Prompt.
Using the data below, return the stretch from the line that contains "Instruction: Click the bar replay play icon" through the line that contains "You are a computer-use agent. Screen", both included, exactly as it stands and nothing beyond it.
*** Input records ***
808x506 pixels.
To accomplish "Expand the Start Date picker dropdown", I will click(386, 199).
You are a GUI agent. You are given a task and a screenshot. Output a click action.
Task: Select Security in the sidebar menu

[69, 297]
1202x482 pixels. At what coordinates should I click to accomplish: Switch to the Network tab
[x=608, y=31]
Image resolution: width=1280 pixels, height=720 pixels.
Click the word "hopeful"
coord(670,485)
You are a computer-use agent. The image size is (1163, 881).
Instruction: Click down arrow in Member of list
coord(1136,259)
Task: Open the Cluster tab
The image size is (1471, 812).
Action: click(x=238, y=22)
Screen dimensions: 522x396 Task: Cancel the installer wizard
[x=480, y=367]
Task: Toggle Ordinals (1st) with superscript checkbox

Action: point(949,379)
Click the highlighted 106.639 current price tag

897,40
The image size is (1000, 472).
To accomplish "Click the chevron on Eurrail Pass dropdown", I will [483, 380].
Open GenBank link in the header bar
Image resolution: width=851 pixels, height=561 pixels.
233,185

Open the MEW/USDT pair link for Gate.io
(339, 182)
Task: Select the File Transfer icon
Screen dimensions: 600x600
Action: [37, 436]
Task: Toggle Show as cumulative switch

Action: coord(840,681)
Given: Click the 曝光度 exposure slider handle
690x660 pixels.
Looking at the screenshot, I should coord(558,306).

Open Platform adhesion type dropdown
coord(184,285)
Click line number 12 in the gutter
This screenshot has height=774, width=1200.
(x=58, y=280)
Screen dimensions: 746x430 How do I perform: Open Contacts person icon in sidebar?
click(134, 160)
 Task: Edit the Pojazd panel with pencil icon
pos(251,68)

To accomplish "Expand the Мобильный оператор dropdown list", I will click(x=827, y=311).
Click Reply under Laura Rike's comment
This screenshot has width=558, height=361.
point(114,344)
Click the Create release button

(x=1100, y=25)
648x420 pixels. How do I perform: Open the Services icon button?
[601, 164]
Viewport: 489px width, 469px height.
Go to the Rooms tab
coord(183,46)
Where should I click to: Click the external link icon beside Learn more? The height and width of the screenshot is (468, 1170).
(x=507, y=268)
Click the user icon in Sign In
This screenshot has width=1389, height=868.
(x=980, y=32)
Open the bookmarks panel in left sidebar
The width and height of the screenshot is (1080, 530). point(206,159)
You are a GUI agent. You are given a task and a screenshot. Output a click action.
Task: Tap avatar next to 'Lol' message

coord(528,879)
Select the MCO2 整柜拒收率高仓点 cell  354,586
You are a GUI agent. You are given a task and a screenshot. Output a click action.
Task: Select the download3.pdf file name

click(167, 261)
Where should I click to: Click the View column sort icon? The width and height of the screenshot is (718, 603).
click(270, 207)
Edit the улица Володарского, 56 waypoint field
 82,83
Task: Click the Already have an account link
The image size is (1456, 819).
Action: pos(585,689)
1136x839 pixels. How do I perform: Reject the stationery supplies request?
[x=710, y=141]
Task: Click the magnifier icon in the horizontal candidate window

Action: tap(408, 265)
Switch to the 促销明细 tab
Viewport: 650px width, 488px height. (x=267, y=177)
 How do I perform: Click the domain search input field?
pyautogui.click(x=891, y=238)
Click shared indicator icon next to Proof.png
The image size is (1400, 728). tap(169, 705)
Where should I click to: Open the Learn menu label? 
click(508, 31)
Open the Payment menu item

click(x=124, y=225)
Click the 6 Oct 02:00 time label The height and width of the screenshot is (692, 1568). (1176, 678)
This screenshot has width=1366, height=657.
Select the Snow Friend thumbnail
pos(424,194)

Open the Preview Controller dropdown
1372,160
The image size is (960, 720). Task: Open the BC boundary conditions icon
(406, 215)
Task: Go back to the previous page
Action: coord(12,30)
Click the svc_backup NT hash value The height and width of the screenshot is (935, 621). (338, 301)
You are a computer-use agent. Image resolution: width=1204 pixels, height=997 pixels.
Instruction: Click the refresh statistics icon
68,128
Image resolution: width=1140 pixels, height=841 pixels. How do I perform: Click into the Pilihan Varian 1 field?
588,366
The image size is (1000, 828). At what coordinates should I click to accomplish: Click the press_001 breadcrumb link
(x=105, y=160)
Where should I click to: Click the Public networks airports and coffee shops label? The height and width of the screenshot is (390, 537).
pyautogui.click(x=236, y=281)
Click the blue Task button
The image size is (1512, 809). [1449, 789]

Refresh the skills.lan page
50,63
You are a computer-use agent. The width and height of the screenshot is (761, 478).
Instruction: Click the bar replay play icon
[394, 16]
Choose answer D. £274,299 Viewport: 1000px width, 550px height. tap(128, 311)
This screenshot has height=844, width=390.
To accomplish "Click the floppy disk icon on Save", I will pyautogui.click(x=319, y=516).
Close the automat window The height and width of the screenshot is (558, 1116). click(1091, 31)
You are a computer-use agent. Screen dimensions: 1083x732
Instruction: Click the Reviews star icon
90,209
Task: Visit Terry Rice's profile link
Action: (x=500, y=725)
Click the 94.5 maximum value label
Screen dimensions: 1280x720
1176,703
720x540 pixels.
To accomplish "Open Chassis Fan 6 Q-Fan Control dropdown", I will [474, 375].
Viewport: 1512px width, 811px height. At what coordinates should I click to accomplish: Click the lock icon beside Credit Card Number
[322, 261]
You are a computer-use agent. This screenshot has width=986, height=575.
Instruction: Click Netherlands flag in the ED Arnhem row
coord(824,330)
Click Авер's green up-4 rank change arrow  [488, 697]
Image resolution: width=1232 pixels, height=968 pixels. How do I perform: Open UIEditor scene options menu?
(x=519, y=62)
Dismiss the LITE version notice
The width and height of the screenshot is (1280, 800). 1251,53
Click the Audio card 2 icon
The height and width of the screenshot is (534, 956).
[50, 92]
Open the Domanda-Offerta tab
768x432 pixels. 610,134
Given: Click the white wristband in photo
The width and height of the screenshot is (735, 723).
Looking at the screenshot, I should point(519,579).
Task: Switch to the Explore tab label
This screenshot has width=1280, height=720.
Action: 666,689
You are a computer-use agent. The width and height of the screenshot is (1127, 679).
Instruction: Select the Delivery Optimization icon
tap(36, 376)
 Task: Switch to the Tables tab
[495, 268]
*** End of Input records ***
Answer for this exercise.
Instruction: Click the bar replay play icon
[394, 16]
Choose answer D. £274,299 Viewport: 1000px width, 550px height. tap(128, 311)
This screenshot has height=844, width=390.
To accomplish "Click the floppy disk icon on Save", I will pyautogui.click(x=319, y=516).
Close the automat window The height and width of the screenshot is (558, 1116). click(1091, 31)
You are a computer-use agent. Screen dimensions: 1083x732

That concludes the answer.